*THE TASKS*
**a)** In the blog post, rewrite the paragraph beginning "Earlier today I got an email" more briefly, keeping its main facts.
**b)** Return the stretch of the blog post from "My Ancestor and" through "a simple one.", copied word for word.

Monday, February 6, 2012

My Ancestor and Her Great Escape to Freedom!

This is an image from Video of Slavery in Pittsburgh (Scroll  down to view the video)

Earlier today I got an email from a professor Tom Wing at the University of Arkansas, Ft. Smith. He mentioned that I might be interested in a site that he had found discussing a video that would probably interest me. The video was about an exhibition held at the University of Pittsburgh.  I watched the video---and then halfway through the video----there it was---a reference to a woman-----one of my ancestors!!!!


The story is a simple one. 

While on a trip to Virginia with his wife and her slave girl, John Drennen of Van Buren Arkansas spent a night at the Monangahela House in Pittsburgh.

*DATASET CONTENT*
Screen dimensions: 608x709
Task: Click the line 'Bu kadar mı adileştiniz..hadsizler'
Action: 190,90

==

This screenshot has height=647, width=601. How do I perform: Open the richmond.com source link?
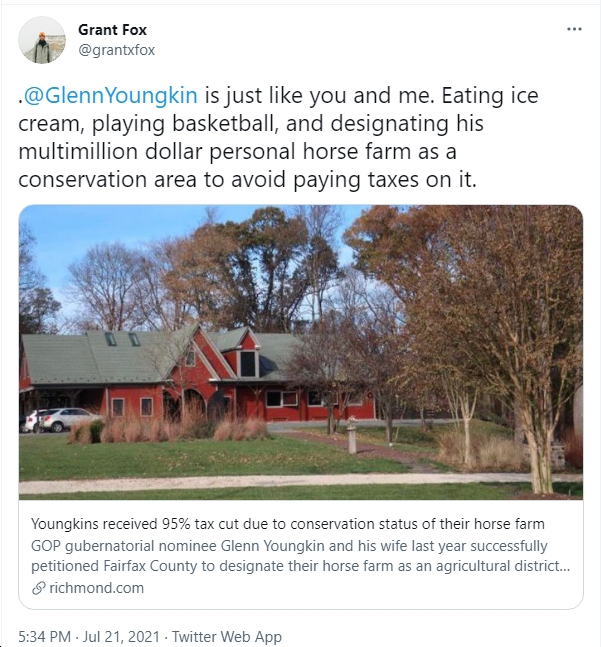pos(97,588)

...

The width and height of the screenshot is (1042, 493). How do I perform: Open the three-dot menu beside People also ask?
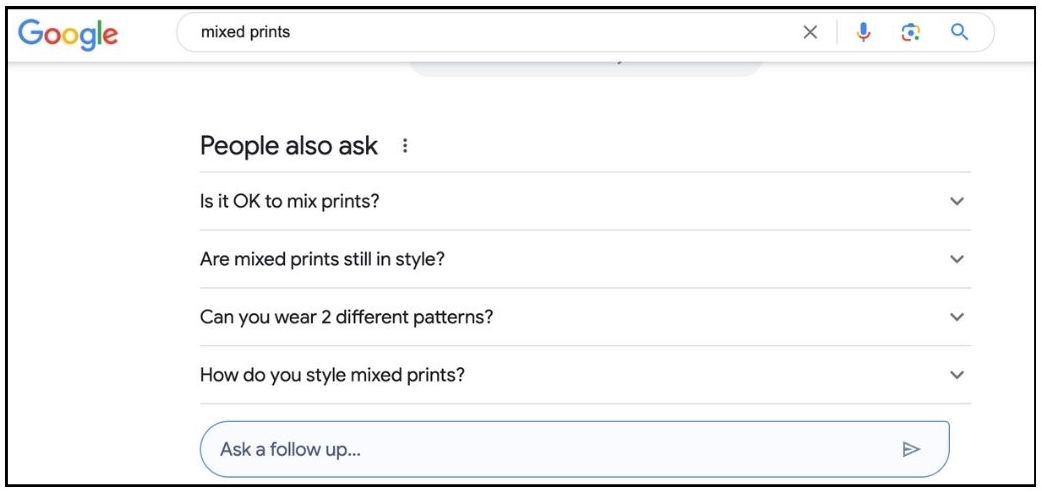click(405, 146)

*ANSWERS GIVEN*
**a)** Today, Professor Tom Wing of the University of Arkansas, Ft. Smith, emailed me about a site discussing a video I might find interesting. The video covered an exhibition at the University of Pittsburgh, and halfway through it I found a reference to a woman who was one of my ancestors.

**b)**
My Ancestor and Her Great Escape to Freedom!

This is an image from Video of Slavery in Pittsburgh (Scroll  down to view the video)

Earlier today I got an email from a professor Tom Wing at the University of Arkansas, Ft. Smith. He mentioned that I might be interested in a site that he had found discussing a video that would probably interest me. The video was about an exhibition held at the University of Pittsburgh.  I watched the video---and then halfway through the video----there it was---a reference to a woman-----one of my ancestors!!!!


The story is a simple one.